We’re using a state-of-the-art UQM permanent magnet motor for our propulsion and regeneration. We’ve coupled this with our own proprietary 3:1 planetary gear transmission and a programmable logic controller with 24 Hall effect current sensors and voltage monitoring to control all aspects of the power system. We’ve provided a very high level of safety interlocks. All high voltage cables are shielded and all contacts are enclosed in sealed boxes. The shields are all continuously monitored for leakage. If there’s any voltage on a shield, the entire system is shut down instantly.
We’ve developed a conversion kit for Westerbeke generators to convert them to DC operation. Our 34kW Westerbeke now has DC regulation and provides 326 or 350VDC at 100A. It’s controlled by our power system PLC for automatic operation.

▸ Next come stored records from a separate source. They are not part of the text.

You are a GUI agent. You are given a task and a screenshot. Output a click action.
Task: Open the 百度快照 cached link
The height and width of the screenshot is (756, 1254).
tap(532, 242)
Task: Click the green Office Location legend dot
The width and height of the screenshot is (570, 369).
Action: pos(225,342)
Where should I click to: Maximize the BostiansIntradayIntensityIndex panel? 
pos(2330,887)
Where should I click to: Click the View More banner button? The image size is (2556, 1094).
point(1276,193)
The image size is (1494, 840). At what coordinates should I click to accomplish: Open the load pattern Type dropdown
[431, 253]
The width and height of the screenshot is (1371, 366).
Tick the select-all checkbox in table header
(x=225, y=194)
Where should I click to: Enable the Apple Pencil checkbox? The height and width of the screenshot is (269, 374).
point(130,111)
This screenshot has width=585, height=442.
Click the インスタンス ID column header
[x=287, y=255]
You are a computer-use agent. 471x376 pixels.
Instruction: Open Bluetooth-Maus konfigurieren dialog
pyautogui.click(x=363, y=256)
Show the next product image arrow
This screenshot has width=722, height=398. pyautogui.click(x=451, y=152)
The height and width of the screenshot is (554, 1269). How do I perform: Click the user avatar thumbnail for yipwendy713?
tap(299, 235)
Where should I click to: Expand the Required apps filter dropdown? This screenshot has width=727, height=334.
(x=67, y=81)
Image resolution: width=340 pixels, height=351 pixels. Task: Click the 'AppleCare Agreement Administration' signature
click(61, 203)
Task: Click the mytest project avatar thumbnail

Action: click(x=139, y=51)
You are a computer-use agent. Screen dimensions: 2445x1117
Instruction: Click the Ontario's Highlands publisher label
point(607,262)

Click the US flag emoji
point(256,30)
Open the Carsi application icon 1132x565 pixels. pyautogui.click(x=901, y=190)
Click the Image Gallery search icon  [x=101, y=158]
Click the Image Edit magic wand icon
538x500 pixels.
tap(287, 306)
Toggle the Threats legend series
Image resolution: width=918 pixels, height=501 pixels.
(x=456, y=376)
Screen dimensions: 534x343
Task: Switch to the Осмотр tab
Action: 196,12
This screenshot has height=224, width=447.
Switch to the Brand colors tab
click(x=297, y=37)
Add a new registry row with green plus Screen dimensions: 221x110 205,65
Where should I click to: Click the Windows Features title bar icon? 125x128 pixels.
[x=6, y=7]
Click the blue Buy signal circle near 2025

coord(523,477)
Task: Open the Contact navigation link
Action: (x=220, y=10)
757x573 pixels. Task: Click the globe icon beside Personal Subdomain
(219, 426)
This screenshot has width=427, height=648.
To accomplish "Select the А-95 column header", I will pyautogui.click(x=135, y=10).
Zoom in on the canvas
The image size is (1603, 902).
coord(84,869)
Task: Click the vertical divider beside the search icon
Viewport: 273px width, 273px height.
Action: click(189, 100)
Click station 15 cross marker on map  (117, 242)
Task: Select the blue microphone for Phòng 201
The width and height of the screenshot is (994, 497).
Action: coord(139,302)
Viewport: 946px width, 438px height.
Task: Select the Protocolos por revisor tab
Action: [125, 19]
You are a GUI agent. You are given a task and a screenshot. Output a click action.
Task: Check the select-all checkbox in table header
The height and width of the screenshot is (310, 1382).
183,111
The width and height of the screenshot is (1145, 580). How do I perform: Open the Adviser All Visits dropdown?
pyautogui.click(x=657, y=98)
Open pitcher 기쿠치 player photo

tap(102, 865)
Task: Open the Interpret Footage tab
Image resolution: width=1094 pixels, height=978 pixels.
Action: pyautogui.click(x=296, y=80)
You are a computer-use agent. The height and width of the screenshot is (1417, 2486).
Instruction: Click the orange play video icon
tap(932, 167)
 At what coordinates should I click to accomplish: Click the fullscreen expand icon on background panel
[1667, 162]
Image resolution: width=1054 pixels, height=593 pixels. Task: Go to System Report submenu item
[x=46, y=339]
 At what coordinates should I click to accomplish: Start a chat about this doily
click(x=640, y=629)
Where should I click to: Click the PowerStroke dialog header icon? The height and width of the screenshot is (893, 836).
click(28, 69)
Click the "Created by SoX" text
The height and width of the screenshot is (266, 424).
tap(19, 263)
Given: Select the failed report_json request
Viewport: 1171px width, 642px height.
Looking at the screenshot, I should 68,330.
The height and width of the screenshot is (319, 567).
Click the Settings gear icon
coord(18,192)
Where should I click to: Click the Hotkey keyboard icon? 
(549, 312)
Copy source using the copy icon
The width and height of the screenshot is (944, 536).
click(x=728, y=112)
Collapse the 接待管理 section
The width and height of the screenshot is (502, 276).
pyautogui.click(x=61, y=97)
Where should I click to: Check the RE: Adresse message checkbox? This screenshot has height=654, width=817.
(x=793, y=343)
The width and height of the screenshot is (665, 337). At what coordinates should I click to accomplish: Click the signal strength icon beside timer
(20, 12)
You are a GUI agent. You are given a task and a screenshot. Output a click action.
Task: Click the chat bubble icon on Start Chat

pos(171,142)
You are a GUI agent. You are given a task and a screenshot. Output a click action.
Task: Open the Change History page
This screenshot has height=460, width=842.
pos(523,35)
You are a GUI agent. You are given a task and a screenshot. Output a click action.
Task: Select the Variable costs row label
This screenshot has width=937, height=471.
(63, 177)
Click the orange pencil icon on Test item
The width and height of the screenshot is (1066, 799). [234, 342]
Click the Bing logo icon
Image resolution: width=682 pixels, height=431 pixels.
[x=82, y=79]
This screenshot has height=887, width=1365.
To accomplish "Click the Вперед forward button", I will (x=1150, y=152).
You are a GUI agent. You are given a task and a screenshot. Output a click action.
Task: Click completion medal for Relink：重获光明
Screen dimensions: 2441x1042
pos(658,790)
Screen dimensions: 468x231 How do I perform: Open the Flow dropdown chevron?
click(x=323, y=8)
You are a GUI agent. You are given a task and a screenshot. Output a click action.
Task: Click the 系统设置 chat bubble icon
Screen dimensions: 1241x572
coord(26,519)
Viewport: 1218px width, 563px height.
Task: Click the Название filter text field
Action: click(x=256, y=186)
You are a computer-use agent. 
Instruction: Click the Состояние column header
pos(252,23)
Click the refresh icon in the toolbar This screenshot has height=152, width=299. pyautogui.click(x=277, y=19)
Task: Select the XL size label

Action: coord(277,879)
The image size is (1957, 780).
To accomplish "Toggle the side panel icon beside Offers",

Our hydraulics has been greatly simplified and is now all controlled by our own PLCs and powered by a 10hp Emerson electric motor for the hydraulic pump.
We’ve also updated the electronics with the latest from Raytheon, updated the plumbing with the latest Type I MSDs from Lectrasan, and updated our DirecTV system to high definition with a new receiver from Intellian.
This summer we’ll be doing sea trials of all the new systems in Penobscot Bay, in Maine. We’ll be reporting the good and the ugly as we shake the bugs out.